[Supplied data Boundary: Start]
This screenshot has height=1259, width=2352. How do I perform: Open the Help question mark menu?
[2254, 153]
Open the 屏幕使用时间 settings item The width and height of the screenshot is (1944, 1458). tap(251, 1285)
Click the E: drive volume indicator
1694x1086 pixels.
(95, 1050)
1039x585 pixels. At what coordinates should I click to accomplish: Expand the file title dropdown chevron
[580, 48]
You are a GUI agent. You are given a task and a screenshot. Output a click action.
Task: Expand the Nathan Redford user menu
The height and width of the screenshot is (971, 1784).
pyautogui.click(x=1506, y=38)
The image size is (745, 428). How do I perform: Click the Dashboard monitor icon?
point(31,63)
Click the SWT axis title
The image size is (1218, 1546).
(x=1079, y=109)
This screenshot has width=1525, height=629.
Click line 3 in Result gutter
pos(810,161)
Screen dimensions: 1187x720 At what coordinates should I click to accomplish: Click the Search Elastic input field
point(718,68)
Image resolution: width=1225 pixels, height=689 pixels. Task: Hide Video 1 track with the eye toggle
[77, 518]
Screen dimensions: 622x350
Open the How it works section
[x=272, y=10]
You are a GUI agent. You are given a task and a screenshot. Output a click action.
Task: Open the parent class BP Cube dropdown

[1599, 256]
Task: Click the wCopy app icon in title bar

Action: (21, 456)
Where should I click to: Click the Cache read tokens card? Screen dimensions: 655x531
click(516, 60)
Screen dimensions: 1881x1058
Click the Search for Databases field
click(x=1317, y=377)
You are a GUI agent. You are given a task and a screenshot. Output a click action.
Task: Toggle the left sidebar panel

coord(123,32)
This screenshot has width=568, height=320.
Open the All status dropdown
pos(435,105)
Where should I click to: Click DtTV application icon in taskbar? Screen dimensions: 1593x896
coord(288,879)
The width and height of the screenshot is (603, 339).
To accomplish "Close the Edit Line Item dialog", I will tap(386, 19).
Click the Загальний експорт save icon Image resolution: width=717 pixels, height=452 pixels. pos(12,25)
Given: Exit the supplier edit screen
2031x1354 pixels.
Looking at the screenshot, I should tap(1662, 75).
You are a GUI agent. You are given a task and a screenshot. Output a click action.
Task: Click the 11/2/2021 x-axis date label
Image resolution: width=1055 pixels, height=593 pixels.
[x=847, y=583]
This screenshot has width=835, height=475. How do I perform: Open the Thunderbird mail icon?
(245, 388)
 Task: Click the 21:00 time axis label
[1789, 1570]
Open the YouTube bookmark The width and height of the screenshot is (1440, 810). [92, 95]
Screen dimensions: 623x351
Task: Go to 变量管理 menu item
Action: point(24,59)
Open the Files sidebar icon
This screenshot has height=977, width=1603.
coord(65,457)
[Supplied data Boundary: End]
▶ [What the task requires]: Output the entire listing again, word for word.

▶ [Answer space]:
This screenshot has height=1259, width=2352. How do I perform: Open the Help question mark menu?
[2254, 153]
Open the 屏幕使用时间 settings item The width and height of the screenshot is (1944, 1458). tap(251, 1285)
Click the E: drive volume indicator
1694x1086 pixels.
(95, 1050)
1039x585 pixels. At what coordinates should I click to accomplish: Expand the file title dropdown chevron
[580, 48]
You are a GUI agent. You are given a task and a screenshot. Output a click action.
Task: Expand the Nathan Redford user menu
The height and width of the screenshot is (971, 1784).
pyautogui.click(x=1506, y=38)
The image size is (745, 428). How do I perform: Click the Dashboard monitor icon?
point(31,63)
Click the SWT axis title
The image size is (1218, 1546).
(x=1079, y=109)
This screenshot has width=1525, height=629.
Click line 3 in Result gutter
pos(810,161)
Screen dimensions: 1187x720 At what coordinates should I click to accomplish: Click the Search Elastic input field
point(718,68)
Image resolution: width=1225 pixels, height=689 pixels. Task: Hide Video 1 track with the eye toggle
[77, 518]
Screen dimensions: 622x350
Open the How it works section
[x=272, y=10]
You are a GUI agent. You are given a task and a screenshot. Output a click action.
Task: Open the parent class BP Cube dropdown

[1599, 256]
Task: Click the wCopy app icon in title bar

Action: (21, 456)
Where should I click to: Click the Cache read tokens card? Screen dimensions: 655x531
click(516, 60)
Screen dimensions: 1881x1058
Click the Search for Databases field
click(x=1317, y=377)
You are a GUI agent. You are given a task and a screenshot. Output a click action.
Task: Toggle the left sidebar panel

coord(123,32)
This screenshot has width=568, height=320.
Open the All status dropdown
pos(435,105)
Where should I click to: Click DtTV application icon in taskbar? Screen dimensions: 1593x896
coord(288,879)
The width and height of the screenshot is (603, 339).
To accomplish "Close the Edit Line Item dialog", I will tap(386, 19).
Click the Загальний експорт save icon Image resolution: width=717 pixels, height=452 pixels. pos(12,25)
Given: Exit the supplier edit screen
2031x1354 pixels.
Looking at the screenshot, I should tap(1662, 75).
You are a GUI agent. You are given a task and a screenshot. Output a click action.
Task: Click the 11/2/2021 x-axis date label
Image resolution: width=1055 pixels, height=593 pixels.
[x=847, y=583]
This screenshot has width=835, height=475. How do I perform: Open the Thunderbird mail icon?
(245, 388)
 Task: Click the 21:00 time axis label
[1789, 1570]
Open the YouTube bookmark The width and height of the screenshot is (1440, 810). [92, 95]
Screen dimensions: 623x351
Task: Go to 变量管理 menu item
Action: point(24,59)
Open the Files sidebar icon
This screenshot has height=977, width=1603.
coord(65,457)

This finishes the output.